**Problem to work on:**
Please report how many lines in the data below contain "agent". Nothing besides the number should be written.

**Extracted entries:**
________________________________________

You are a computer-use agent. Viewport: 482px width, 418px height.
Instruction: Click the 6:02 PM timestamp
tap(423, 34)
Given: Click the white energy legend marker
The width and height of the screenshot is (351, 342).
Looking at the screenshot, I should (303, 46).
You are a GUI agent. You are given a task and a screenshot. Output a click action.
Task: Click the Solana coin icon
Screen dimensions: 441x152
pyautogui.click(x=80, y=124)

________________________________________

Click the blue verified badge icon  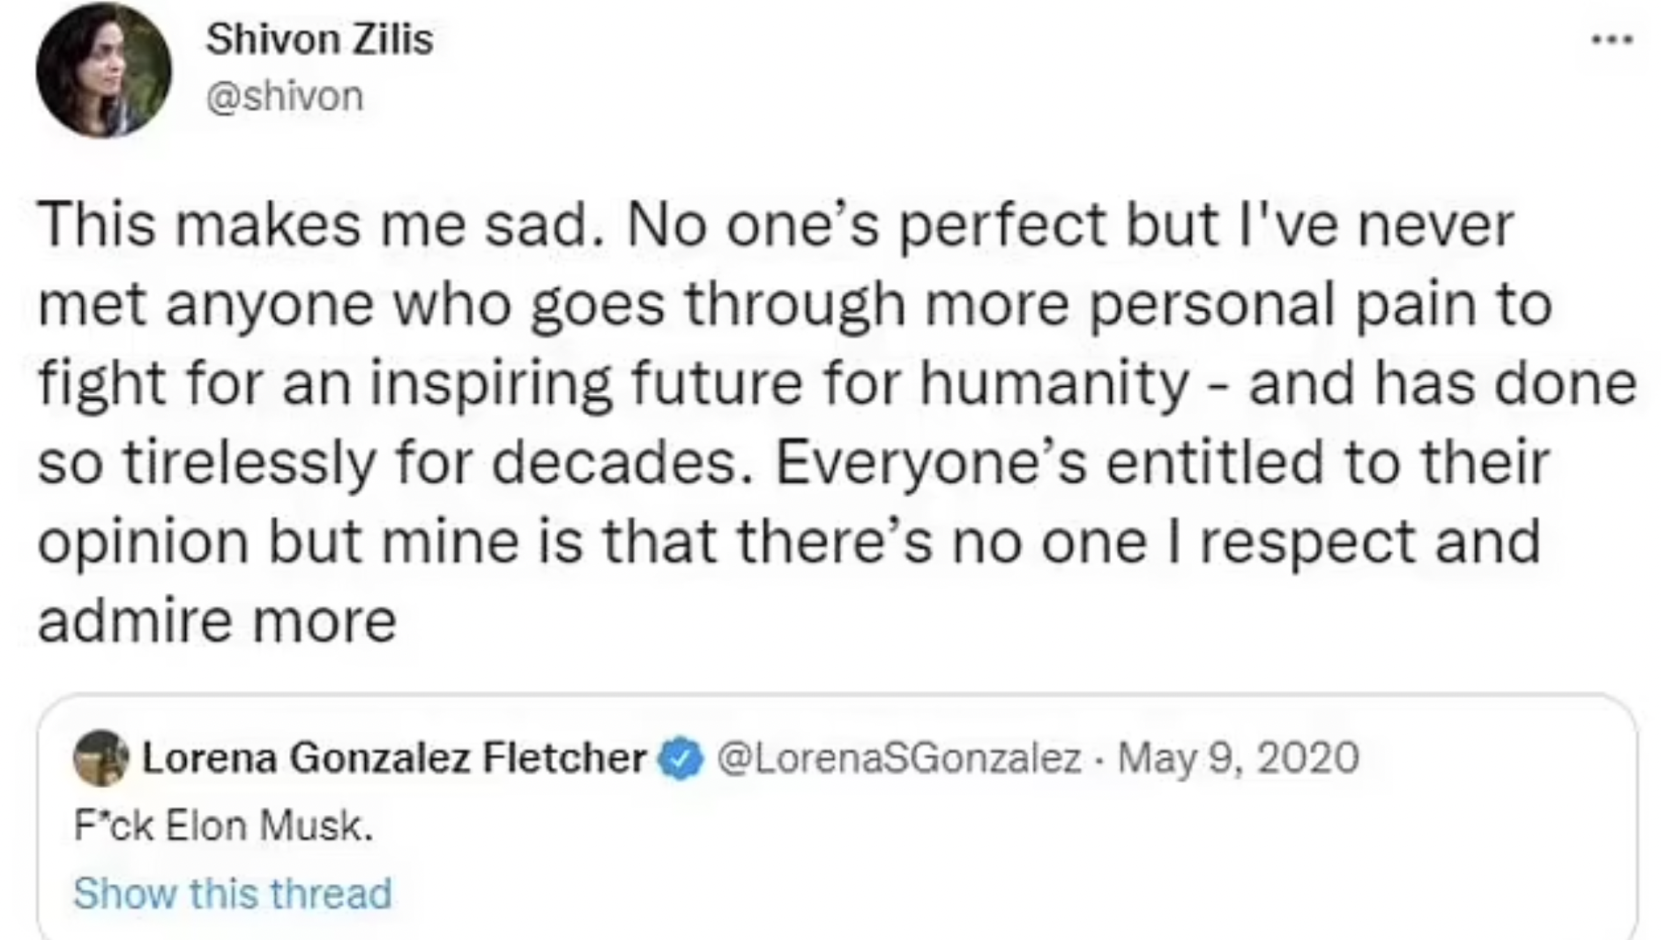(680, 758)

________________________________________

**Task result:**
2